Exercise goal =>
Summarize the article on the lockdown and New Zealand's GDP in two sentences.

Covid 19 Delta outbreak: Is it all over for economic boom or will we see V-shaped recovery?
The latest lockdown will likely see New Zealand’s GDP drop by 6 per cent in the September quarter, ANZ economists estimate in a new report.
But they remain confident of a V-shaped economic recovery.
“With fiscal policy stepping in to absorb most of that hit, households and businesses should be relatively sheltered,” the report says.
“If last year’s recovery was anything to go by, then it’s reasonable to expect economic activity to return to pre-lockdown levels before too long.”
ANZ’s Quarterly Outlook – titled Two Steps Forward One Step Back – is first in what will be a series of quarterly outlook reports from local economists wrestling with the uncertainties of the current outbreak.
BNZ economists also released an estimate today, forecasting a 7 per cent decline for Q3 GDP and followed by an 8 per cent rebound for Q4.

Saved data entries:
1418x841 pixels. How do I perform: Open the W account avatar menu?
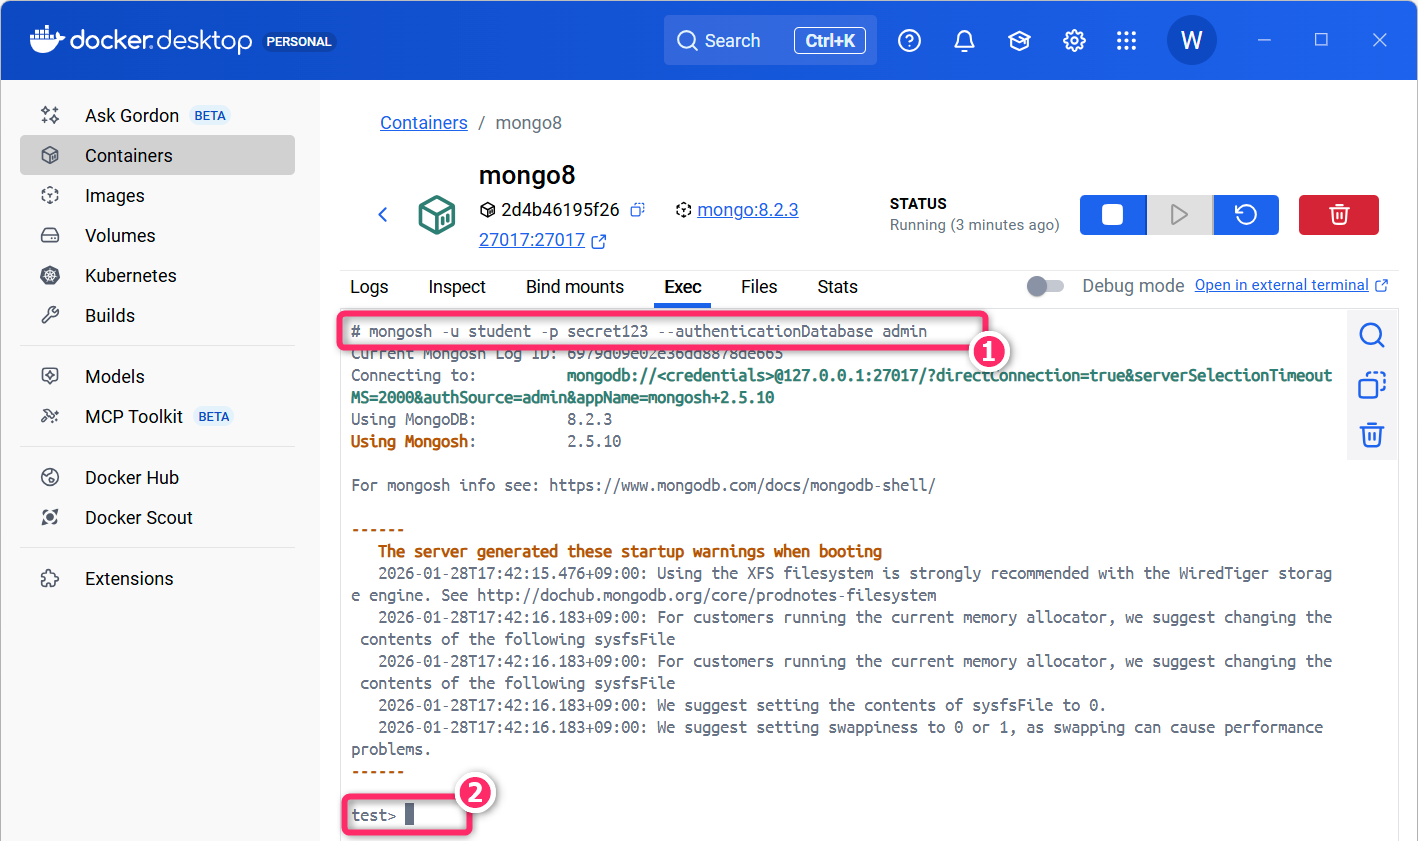coord(1191,41)
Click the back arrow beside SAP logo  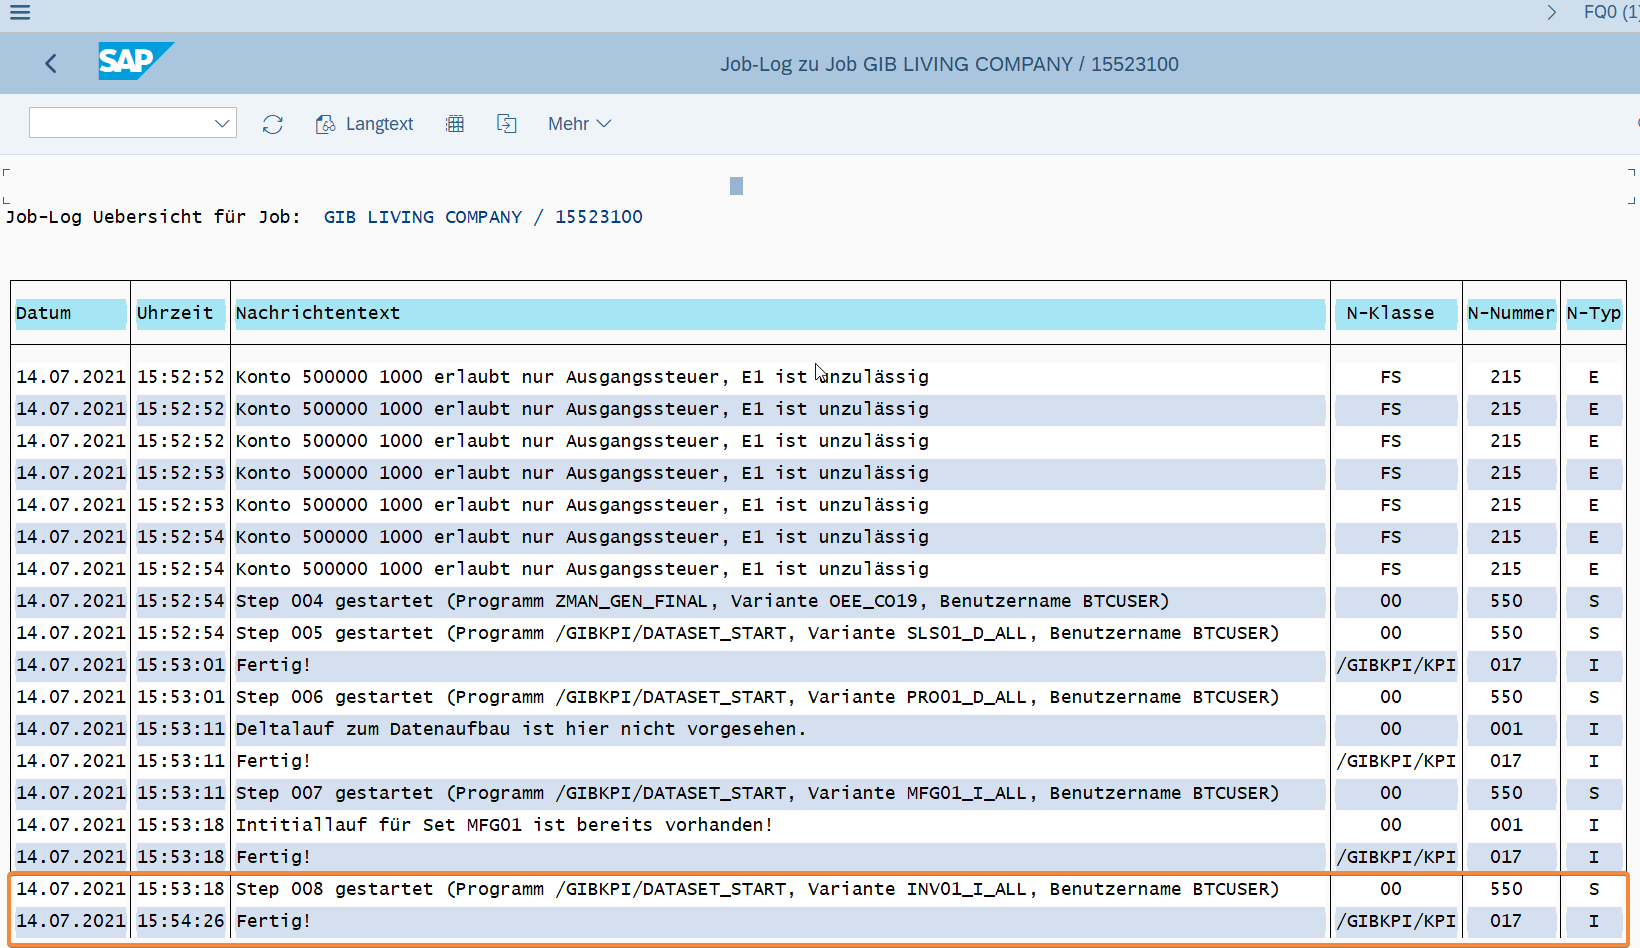[51, 64]
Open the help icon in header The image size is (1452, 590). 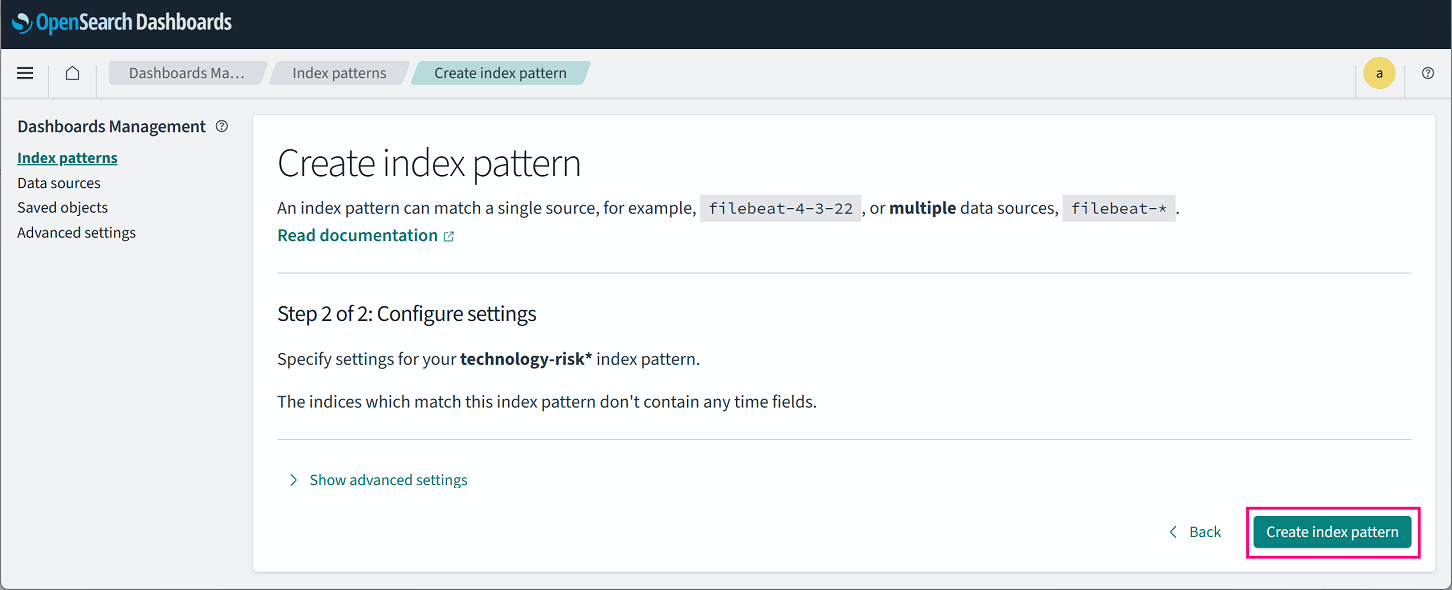click(x=1427, y=73)
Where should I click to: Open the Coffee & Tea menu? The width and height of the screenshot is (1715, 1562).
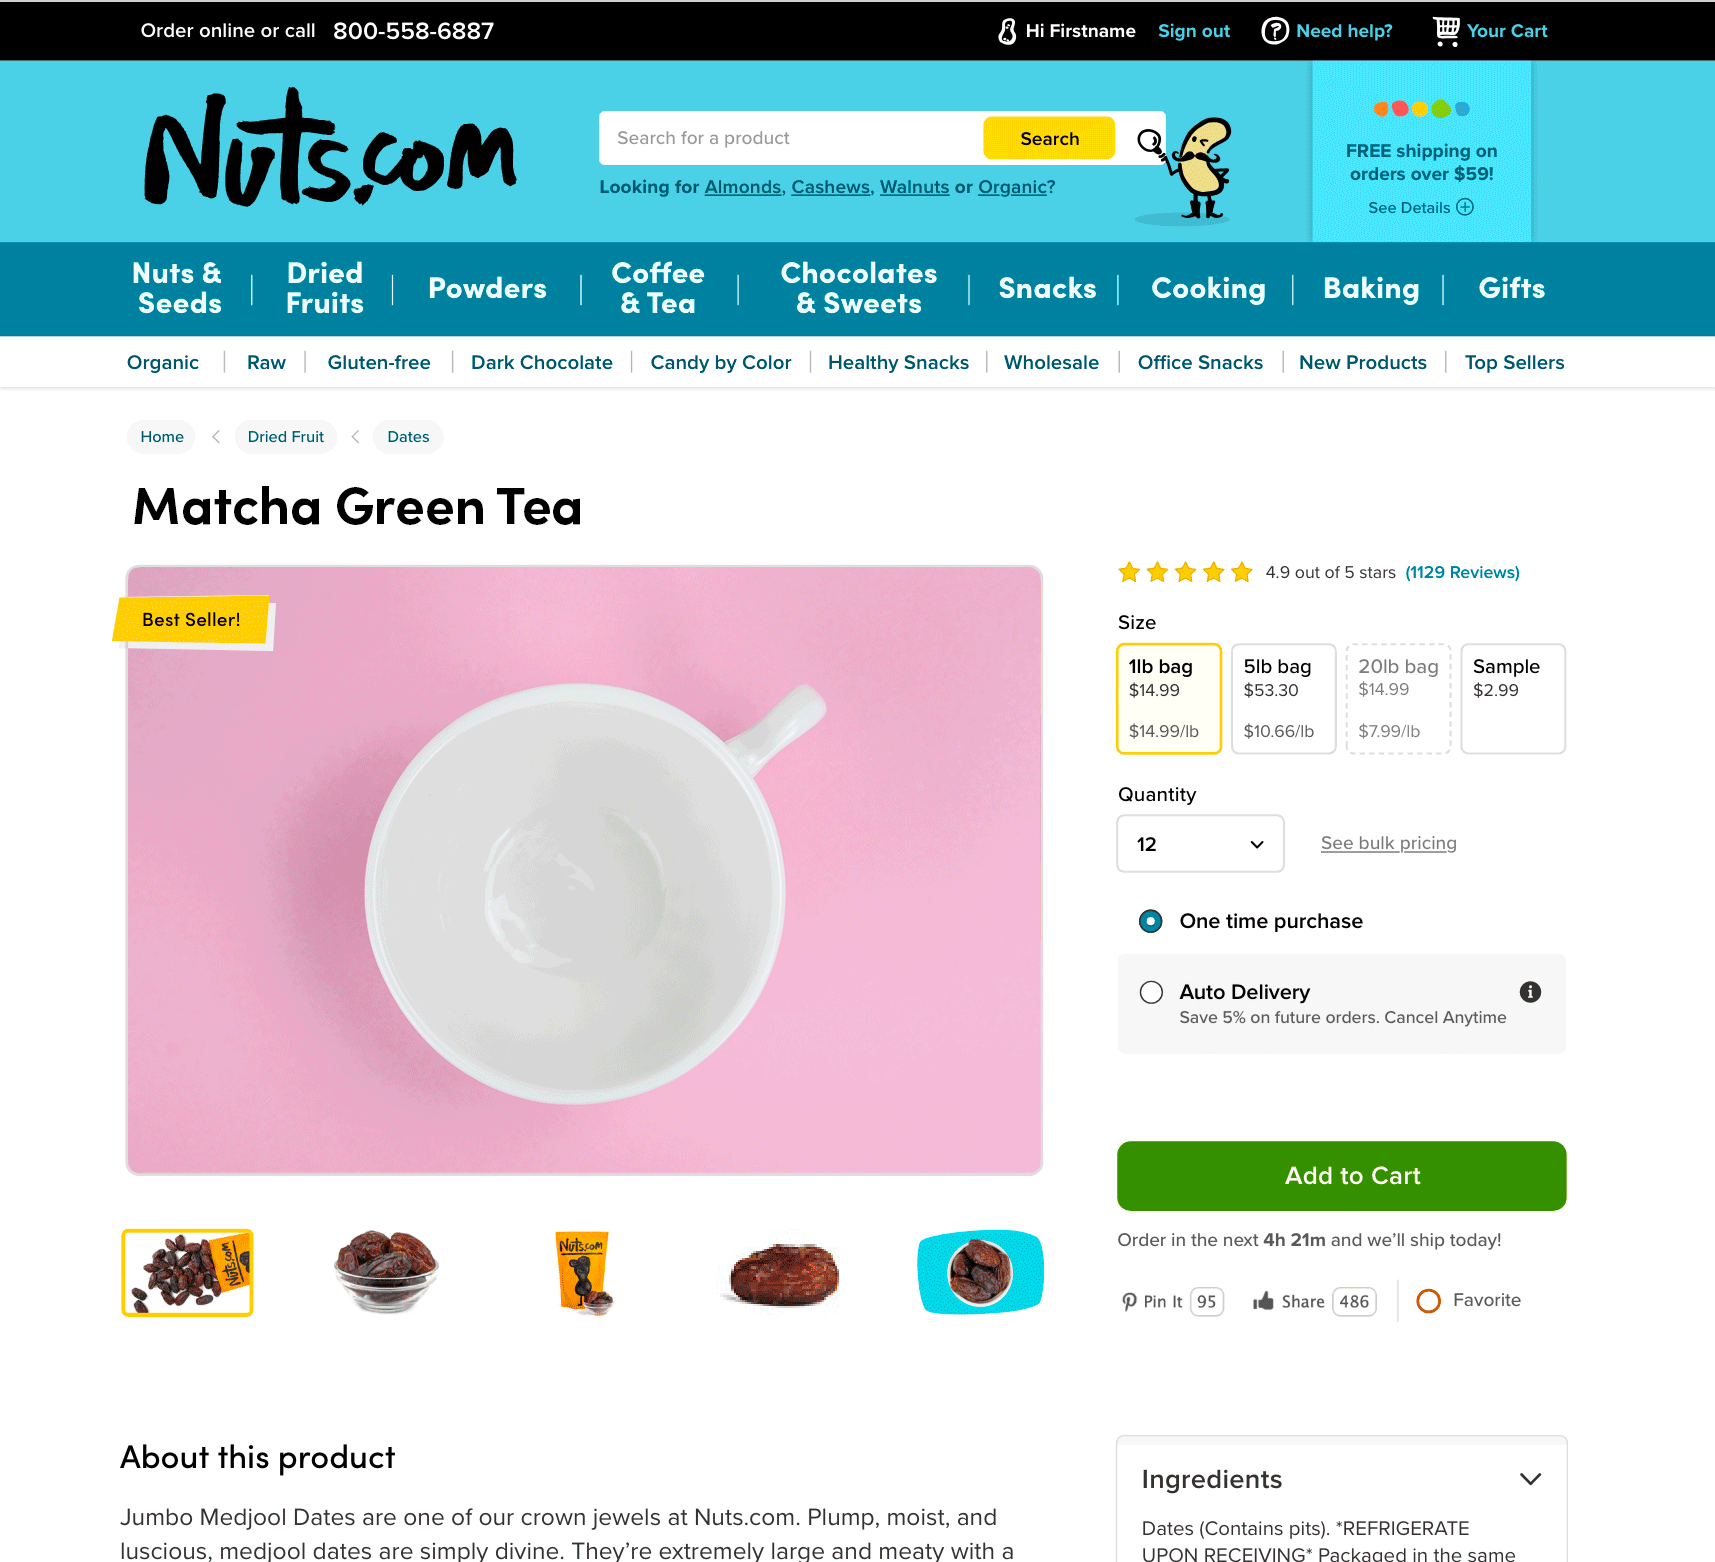pos(658,289)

Answer section =>
ANZ economists estimate that the latest lockdown will likely cut New Zealand's GDP by 6 percent in the September quarter. They still expect a V-shaped recovery with fiscal policy absorbing most of the hit, while BNZ economists forecast a 7 percent drop in Q3 GDP followed by an 8 percent rebound in Q4.